Agreeing to attack Moab by going south to Edom, and then northward on the westside of the Dead Sea through Edom, the king of Edom joined the kings of Israel and Judah to war against his northern neighbor (3:8). Seven days into their journey, “there was no water for the host, and for the cattle that followed them” (3:9). Three armies and no water was a crisis only God could resolve, and Jehoshaphat, the king of Judah asked, “Is there not here a prophet of the Lord, that we may inquire of the Lord by him?” (3:10)

A sad irony at this point, it appears none of the kings had sought the LORD’S blessing, and even the godly king of Judah had failed to call a prophet for counsel until the extremity of his need. A servant of Israel’s king answered the king of Judah, and said, “Here is Elisha the son of Shaphat, which poured water on the hands of Elijah” (3:11).

Elisha, though he had been known as Elijah’s servant, was providentially the counsel of not one king, but three kings who sought his wisdom: “So the king of Israel and Jehoshaphat and the king of Edom went down to him” (3:12).

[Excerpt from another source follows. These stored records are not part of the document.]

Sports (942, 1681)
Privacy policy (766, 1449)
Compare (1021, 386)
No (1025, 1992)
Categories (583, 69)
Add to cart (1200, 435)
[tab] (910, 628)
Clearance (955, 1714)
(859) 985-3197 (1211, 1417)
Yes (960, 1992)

Evidencing the faith and spirit of Elijah, Elisha rebuked Jehoram, the king of Israel, saying, “What have I to do with thee? get thee to the prophets of thy father, and to the prophets of thy mother [i.e. false prophets of Baal]. And the king of Israel said unto him, Nay: for the Lord hath called these three kings together, to deliver them into the hand of Moab” (3:13). Elisha asserted, he would give the word of the LORD, not for Jehoram, but because he had respect for Jehoshaphat the king of Judah (3:14).

Sending for a musician, the prophet apparently delivered the word from the LORD with a song, and instructed the kings, “Thus saith the Lord, Make this valley full of ditches” (3:16). Though the kings would see no wind or sign of rain, they were to prepare reservoirs to contain the waters the LORD promised He would send for the men and their animals (3:17). Elisha promised their obedience and step of faith would be rewarded, and the LORD would deliver the Moabites into the hands of the kings (3:18-21).

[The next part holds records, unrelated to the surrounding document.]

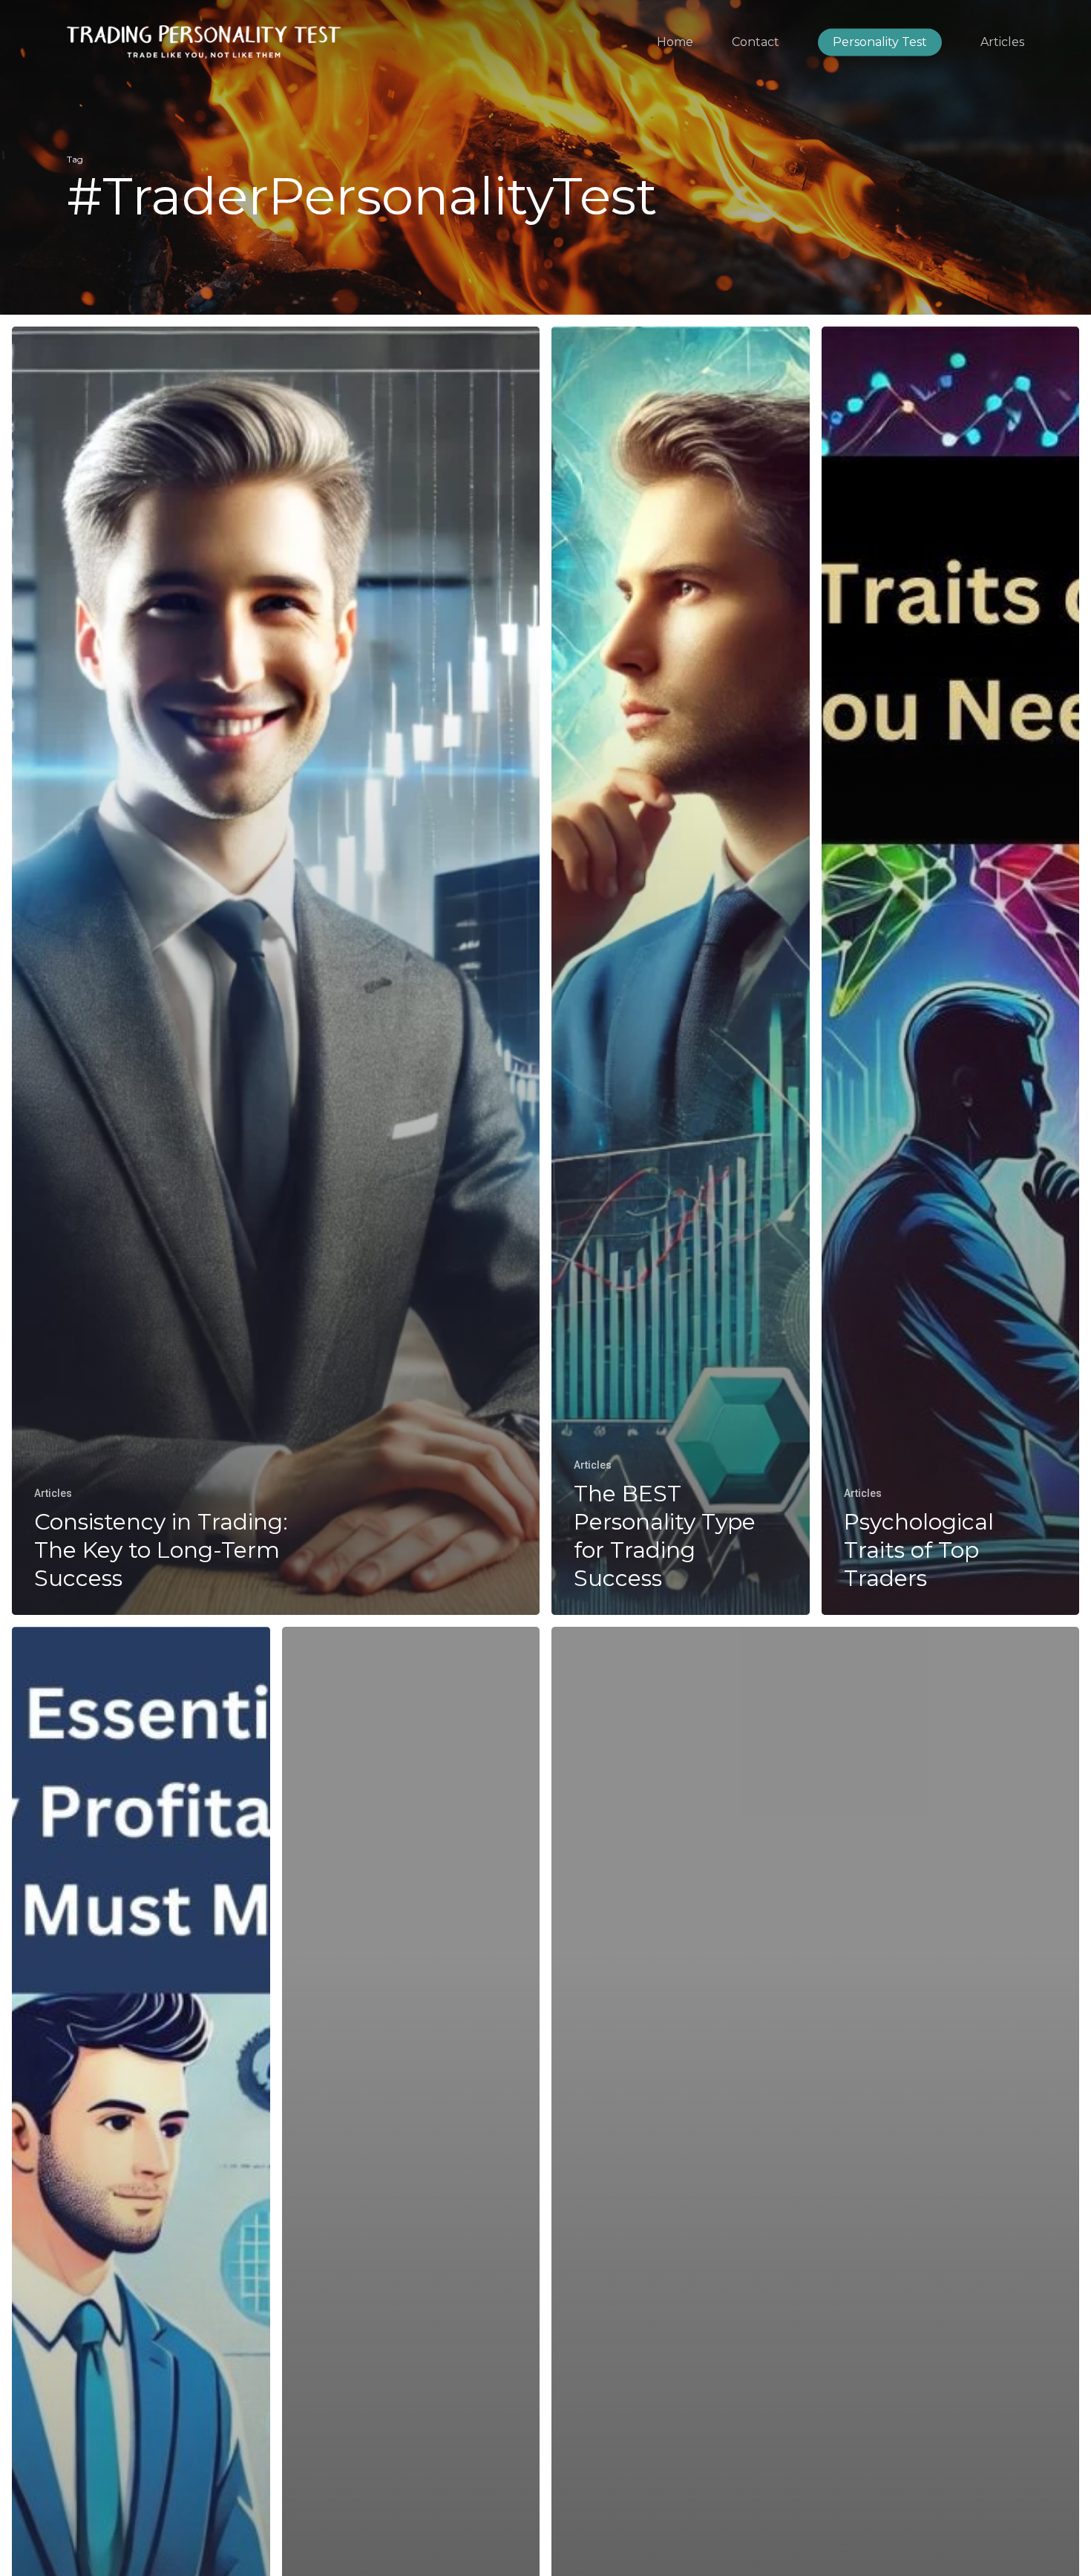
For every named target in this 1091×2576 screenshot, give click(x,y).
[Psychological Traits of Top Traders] (951, 971)
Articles (53, 1493)
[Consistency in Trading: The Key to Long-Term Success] (276, 971)
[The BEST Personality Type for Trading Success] (680, 971)
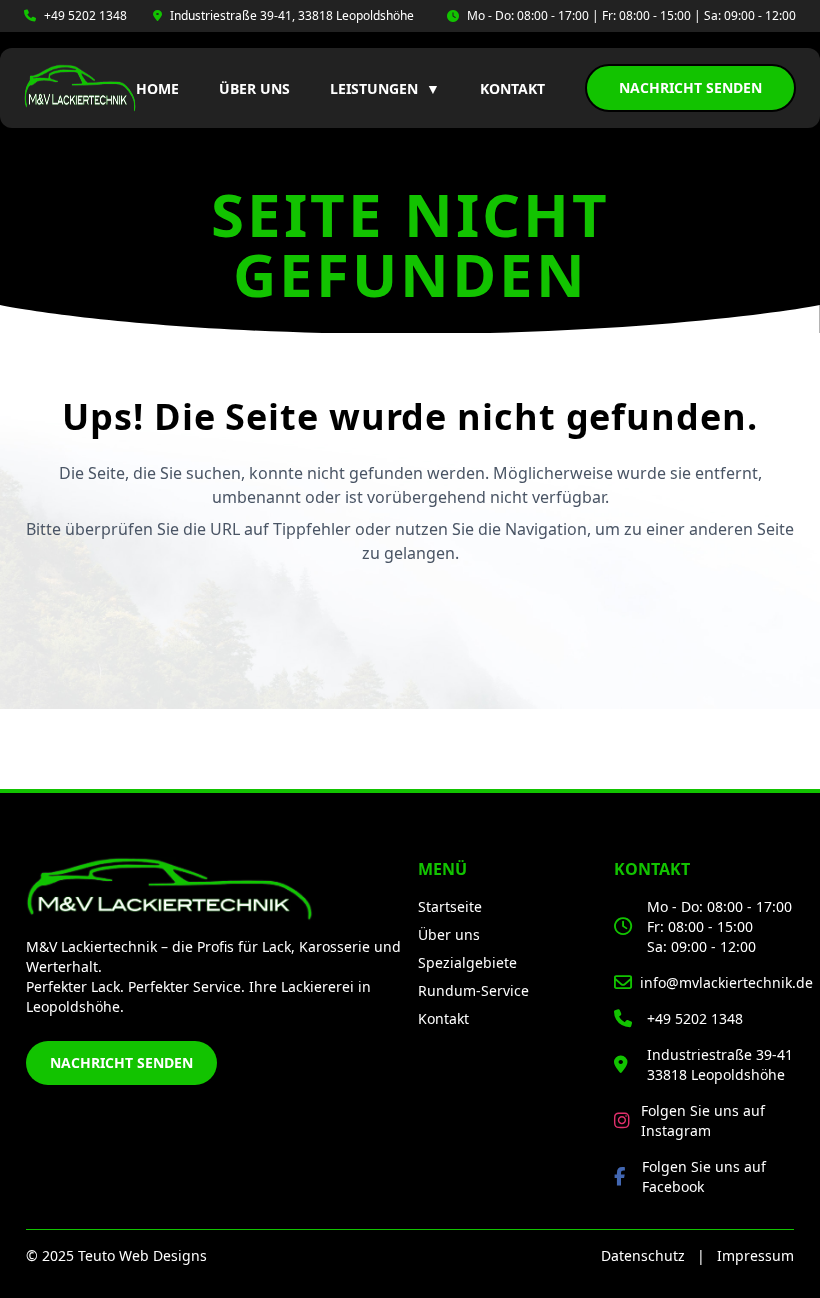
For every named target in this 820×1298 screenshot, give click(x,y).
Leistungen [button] (385, 88)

When the Moabites heard the kings had come to war against them, they prepared for war and rose up early in the morning. Looking over the desert, “the sun shone upon the water, and the Moabites saw the water on the other side as red as blood” (3:22). Because the red of the waters looked like blood, the Moabites mistakenly believed the armies had turned on one another (3:23). When they came upon the encampment, the Israelites rose against the Moabites, and drove them back through their own cities (3:24-25).

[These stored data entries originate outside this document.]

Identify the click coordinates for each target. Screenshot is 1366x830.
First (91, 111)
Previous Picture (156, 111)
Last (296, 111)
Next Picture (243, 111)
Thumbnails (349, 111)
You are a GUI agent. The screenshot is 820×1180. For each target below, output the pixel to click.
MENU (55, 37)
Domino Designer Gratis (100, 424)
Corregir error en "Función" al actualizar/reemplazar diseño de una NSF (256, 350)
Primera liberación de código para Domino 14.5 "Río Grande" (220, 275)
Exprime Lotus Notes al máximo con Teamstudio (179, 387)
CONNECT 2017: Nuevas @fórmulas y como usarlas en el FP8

When the king of Moab realized the battle was lost, he sought to break through a line of Edomite soldiers (3:26). In desperation, and apparently to appease his false gods, the king of Moab sacrificed his eldest son, and the heir to his throne, “and offered him for a burnt offering upon the wall” (3:27). Such an act was abhorrent to God’s people, but stirred the Moabites to a “great indignation against Israel,” and the kings of Israel, Judah, and Edom “returned to their own land” (3:27)

2 Kings 4

Briefly, notice in 2 Kings 4 that Elisha’s ministry as the prophet of God to Israel was validated by four miracles. The first was multiplying a widow’s oil to pay her debts and save her sons from becoming bond slaves (4:1-7).   The second miracle brought blessing to a childless woman and her elderly husband with a son as a reward for their household serving as Elisha’s benefactors (4:8-17).  A third miracle raised that same couples’ son from the dead (4:18-37).  Finally, Elisha turned a pot of poison pottage into one that nourished the “sons of the prophets” (4:38-44).

Closing thoughts – While the miracles performed by Elisha gained him standing in Israel and before the people, they nevertheless had no lasting effect on moving the nation to turn to the LORD.

Repentance and revival come through brokenness, humility, prayer, surrender, and obedience.

2 Chronicles 7:14 14If my people, which are called by my name, shall humble themselves, and pray, and seek my face, and turn from their wicked ways; then will I hear from heaven, and will forgive their sin, and will heal their land.